“Destrua o exército inimigo!!”. Esta era a frase estampada na embalagem de Commando, lançado para Commodore 64 em 1985. Certamente, esta não era a primeira vez que um game contava com uma proposta como esta, e nem seria a última. Mas o que há de estranho nisto? Talvez o fato de você sozinho ter de aniquilar um exército inteiro.
O nome do personagem que estrela no game mencionado já diz bastante sobre o que discutiremos neste especial. Super Joe, um soldado armado com uma submetralhadora com munição infinita, enfrenta seus oponentes dezenas de soldados simultaneamente, disparando para todos os lados e sem qualquer sinal de hesitação.
Certamente, Super Joe não é o único Super Joe do universo dos games. Antes e depois do lançamento do game citado, diversos outros títulos contavam com um estereótipo que foi utilizado exaustivamente na indústria do entretenimento eletrônico. Personagens fortes, armados até os dentes e prontos para acabar com a raça de qualquer um que cruzasse seu caminho. Esta era a receita para um jogo com alto grau de imersão e diversão.

**TAREFAS A CUMPRIR:**
A – Liste todos os nomes próprios que aparecem no texto sobre o jogo Commando.
B – Transcreva do texto sobre o jogo Commando o trecho que vai de "Certamente, Super Joe" até "imersão e diversão.", inclusive.
Os registros abaixo vêm de outra fonte.

**REGISTROS EXIBIDOS:**
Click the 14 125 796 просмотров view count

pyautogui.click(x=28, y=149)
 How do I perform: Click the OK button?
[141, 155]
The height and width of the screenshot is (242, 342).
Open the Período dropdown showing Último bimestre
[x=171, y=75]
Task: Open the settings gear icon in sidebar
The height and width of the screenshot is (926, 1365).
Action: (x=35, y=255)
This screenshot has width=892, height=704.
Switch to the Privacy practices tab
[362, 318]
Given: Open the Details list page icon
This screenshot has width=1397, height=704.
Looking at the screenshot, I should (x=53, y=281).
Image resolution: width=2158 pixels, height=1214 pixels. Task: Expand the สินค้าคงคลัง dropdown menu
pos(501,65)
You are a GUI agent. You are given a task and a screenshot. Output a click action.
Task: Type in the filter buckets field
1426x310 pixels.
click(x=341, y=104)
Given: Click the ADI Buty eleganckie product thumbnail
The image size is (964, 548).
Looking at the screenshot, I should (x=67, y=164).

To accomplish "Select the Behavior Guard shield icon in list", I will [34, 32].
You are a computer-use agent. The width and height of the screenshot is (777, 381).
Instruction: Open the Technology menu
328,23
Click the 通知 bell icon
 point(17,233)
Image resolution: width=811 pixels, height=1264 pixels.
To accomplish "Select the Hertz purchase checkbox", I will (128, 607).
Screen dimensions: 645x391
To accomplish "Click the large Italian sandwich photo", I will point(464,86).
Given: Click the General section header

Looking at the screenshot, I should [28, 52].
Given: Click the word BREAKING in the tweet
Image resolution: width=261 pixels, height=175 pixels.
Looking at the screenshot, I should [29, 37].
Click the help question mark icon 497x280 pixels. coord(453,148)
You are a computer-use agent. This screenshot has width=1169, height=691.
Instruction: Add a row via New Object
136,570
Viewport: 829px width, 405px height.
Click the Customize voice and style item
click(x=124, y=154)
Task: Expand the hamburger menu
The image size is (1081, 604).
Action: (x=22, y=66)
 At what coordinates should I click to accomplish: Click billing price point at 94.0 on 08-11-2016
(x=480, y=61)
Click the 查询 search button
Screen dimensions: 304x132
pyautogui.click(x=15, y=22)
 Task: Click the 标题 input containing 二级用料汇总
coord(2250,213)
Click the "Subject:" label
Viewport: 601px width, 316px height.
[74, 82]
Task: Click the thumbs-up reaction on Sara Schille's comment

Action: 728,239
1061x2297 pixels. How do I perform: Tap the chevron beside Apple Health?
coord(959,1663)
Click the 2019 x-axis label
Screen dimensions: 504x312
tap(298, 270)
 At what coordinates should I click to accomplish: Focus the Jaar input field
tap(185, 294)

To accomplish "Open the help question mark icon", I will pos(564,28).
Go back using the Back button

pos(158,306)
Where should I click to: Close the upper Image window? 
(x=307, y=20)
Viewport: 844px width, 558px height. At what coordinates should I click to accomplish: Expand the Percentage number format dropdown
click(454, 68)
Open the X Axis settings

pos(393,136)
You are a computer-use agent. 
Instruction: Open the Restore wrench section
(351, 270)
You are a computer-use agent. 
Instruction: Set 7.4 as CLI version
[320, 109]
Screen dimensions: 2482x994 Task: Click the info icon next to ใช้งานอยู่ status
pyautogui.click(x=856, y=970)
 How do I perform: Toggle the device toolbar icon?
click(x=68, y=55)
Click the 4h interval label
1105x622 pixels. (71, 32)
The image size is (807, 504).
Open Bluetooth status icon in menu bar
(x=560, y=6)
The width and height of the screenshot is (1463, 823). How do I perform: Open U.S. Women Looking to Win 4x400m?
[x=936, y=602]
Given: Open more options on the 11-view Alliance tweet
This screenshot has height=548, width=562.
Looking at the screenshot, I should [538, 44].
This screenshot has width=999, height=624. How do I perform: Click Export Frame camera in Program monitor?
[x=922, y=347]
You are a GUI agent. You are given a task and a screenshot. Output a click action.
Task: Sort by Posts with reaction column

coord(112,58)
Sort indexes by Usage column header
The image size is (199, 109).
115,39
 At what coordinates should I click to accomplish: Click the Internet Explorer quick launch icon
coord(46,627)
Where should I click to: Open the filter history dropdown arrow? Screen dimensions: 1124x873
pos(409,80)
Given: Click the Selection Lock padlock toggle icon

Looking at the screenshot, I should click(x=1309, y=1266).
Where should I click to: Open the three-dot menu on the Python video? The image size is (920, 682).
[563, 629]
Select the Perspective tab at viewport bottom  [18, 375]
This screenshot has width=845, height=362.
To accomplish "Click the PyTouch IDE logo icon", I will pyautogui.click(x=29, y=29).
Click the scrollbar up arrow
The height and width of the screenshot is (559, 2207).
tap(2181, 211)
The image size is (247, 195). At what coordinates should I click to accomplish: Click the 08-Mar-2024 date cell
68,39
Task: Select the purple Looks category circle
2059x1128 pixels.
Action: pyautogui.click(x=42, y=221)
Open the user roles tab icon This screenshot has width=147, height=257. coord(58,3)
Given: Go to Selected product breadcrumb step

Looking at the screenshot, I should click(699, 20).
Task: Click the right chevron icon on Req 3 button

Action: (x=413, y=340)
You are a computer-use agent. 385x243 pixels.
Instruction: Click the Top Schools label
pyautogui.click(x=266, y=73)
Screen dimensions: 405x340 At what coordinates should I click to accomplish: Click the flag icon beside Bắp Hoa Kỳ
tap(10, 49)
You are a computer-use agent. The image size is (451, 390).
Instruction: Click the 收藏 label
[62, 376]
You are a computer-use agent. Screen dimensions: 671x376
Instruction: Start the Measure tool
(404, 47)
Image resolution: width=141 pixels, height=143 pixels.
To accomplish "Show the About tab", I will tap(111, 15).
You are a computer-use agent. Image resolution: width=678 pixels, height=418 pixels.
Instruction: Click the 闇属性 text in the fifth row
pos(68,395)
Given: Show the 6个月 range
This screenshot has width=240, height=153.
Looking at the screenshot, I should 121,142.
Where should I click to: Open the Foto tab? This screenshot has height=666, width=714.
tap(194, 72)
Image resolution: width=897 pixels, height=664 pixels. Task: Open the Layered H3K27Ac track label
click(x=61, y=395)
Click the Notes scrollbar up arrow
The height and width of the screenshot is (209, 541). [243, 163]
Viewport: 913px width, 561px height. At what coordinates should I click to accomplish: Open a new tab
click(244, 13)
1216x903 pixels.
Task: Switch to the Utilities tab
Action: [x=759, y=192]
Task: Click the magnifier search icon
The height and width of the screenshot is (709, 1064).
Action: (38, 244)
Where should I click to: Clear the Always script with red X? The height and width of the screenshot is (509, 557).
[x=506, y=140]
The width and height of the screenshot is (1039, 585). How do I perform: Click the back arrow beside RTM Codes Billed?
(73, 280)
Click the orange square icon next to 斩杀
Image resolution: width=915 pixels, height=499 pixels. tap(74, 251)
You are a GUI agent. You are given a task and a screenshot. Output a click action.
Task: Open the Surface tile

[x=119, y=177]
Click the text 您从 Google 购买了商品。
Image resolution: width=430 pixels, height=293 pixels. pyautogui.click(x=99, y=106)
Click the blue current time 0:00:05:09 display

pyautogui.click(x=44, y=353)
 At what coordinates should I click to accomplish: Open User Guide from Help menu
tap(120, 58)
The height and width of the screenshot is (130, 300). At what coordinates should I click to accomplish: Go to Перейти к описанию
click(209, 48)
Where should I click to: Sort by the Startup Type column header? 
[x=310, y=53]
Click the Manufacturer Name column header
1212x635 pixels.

**RESPOSTAS DESENVOLVIDAS:**
A – Commando, Commodore 64, Super Joe

B –
Certamente, Super Joe não é o único Super Joe do universo dos games. Antes e depois do lançamento do game citado, diversos outros títulos contavam com um estereótipo que foi utilizado exaustivamente na indústria do entretenimento eletrônico. Personagens fortes, armados até os dentes e prontos para acabar com a raça de qualquer um que cruzasse seu caminho. Esta era a receita para um jogo com alto grau de imersão e diversão.